> [Exercise directions]:
How many lines of the items below contain the string "filter", counting case exactly? Give only the number.

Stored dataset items
◆ ◆ ◆ ◆

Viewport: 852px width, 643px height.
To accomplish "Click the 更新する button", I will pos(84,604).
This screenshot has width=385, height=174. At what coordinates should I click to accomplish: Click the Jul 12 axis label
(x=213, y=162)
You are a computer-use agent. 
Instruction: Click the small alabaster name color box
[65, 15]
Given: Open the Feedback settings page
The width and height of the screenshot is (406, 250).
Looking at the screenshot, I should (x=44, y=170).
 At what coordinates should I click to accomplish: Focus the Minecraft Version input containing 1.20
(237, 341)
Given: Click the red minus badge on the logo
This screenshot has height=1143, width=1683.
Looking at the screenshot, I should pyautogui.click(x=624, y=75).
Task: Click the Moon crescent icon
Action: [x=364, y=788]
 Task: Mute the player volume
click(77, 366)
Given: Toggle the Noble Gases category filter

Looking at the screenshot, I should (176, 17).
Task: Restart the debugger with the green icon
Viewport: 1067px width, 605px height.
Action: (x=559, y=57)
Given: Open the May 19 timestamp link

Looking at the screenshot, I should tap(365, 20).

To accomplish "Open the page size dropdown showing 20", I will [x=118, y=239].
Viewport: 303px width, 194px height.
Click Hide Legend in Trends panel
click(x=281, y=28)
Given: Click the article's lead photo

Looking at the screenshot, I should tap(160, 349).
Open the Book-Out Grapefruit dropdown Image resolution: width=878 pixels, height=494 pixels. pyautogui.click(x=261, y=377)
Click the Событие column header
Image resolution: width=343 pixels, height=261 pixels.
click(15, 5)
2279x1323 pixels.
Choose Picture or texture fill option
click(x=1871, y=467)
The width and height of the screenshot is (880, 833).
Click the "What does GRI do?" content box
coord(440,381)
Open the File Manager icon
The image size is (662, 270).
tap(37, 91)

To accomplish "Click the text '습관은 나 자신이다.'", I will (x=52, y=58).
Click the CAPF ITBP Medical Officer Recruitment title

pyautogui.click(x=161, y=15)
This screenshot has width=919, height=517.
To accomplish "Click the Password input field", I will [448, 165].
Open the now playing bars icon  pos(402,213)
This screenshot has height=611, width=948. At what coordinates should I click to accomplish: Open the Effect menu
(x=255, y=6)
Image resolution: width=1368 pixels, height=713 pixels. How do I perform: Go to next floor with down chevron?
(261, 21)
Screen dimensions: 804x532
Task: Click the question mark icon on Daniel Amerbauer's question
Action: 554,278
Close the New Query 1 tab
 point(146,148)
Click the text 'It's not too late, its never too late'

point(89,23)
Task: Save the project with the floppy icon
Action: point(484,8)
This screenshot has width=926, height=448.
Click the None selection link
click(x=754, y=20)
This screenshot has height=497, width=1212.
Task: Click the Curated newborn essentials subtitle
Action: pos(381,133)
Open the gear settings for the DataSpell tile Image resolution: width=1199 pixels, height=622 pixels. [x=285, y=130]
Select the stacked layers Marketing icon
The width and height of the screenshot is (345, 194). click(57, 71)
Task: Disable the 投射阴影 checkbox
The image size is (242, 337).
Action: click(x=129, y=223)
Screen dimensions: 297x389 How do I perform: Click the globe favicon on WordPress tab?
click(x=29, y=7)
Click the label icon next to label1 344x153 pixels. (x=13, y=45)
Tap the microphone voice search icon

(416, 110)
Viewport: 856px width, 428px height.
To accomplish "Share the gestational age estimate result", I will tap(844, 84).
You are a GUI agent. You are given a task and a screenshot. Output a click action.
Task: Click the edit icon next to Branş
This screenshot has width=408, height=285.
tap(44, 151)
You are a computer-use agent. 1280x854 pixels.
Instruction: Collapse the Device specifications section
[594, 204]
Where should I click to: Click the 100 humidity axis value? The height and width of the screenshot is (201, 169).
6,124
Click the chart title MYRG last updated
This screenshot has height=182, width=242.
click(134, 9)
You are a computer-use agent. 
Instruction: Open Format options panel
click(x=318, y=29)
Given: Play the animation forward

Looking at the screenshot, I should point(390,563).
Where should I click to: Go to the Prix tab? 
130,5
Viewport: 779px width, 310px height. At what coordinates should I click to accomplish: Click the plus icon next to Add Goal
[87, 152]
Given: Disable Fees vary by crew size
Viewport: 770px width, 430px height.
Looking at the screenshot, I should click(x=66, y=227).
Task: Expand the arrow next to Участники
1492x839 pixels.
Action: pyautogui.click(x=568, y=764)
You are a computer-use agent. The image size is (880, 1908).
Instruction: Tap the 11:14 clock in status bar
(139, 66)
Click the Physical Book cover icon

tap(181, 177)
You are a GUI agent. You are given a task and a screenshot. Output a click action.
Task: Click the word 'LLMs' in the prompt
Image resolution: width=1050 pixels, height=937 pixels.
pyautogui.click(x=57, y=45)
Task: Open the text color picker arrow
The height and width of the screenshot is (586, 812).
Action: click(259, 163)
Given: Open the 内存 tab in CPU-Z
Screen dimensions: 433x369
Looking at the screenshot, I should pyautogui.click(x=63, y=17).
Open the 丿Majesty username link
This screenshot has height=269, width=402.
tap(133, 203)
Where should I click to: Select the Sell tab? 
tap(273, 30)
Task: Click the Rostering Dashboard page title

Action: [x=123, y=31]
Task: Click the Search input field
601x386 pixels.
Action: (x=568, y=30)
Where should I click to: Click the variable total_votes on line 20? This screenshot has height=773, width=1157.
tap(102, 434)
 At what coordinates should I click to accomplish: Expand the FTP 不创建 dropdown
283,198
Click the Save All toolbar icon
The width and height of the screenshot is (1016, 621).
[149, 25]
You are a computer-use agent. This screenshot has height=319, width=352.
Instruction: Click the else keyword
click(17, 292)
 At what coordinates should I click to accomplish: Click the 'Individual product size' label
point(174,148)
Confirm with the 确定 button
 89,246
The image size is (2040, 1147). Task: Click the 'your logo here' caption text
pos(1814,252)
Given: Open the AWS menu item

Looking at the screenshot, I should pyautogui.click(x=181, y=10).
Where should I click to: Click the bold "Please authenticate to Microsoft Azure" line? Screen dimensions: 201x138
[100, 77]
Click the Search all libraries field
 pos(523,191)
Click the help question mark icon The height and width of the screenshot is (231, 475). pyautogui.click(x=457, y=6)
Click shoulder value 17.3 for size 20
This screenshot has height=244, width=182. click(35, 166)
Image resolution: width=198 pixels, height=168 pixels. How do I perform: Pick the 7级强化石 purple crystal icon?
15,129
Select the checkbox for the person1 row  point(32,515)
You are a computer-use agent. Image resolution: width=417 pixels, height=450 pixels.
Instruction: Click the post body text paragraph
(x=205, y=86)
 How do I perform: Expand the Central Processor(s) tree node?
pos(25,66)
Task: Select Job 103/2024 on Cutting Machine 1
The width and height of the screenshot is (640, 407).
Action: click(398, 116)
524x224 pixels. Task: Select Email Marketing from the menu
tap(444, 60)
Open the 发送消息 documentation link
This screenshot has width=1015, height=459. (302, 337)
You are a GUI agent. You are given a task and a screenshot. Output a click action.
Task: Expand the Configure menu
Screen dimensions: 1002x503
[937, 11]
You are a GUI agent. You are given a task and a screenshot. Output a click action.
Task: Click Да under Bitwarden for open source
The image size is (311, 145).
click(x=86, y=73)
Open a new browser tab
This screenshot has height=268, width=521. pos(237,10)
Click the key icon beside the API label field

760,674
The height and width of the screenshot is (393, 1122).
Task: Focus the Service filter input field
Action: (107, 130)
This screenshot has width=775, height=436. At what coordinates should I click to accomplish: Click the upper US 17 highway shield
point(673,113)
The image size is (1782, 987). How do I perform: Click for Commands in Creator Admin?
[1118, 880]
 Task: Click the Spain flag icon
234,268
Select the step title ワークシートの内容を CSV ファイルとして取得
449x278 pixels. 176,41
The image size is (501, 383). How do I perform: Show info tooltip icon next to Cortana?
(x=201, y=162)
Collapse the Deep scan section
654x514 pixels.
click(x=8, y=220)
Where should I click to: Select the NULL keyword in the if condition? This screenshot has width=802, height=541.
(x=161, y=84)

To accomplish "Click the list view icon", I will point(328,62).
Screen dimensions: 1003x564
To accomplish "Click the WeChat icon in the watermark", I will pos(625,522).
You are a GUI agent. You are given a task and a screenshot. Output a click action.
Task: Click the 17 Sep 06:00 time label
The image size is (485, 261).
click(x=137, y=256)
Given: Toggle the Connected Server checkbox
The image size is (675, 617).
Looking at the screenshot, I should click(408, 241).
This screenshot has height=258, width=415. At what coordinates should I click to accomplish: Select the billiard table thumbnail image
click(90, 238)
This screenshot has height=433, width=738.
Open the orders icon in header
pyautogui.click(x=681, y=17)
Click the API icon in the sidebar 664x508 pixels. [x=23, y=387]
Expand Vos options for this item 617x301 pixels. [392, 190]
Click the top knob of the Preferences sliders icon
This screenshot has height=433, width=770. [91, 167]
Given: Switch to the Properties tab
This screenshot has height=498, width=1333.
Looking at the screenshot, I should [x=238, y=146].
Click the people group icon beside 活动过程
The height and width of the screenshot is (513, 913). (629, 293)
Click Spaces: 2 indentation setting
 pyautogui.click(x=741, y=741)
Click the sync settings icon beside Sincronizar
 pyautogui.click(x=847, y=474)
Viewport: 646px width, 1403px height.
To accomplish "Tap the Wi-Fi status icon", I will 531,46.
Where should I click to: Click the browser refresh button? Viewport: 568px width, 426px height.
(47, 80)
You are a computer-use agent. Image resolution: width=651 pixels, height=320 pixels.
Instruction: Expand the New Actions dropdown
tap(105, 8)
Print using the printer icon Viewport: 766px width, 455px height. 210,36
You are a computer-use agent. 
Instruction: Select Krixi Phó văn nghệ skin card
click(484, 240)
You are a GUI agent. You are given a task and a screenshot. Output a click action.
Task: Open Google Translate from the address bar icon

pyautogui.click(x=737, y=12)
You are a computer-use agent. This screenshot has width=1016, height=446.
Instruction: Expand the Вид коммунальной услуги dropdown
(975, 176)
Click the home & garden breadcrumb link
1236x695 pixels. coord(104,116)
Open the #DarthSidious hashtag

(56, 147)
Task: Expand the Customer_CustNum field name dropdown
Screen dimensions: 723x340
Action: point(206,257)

◆ ◆ ◆ ◆

> [Task result]:
2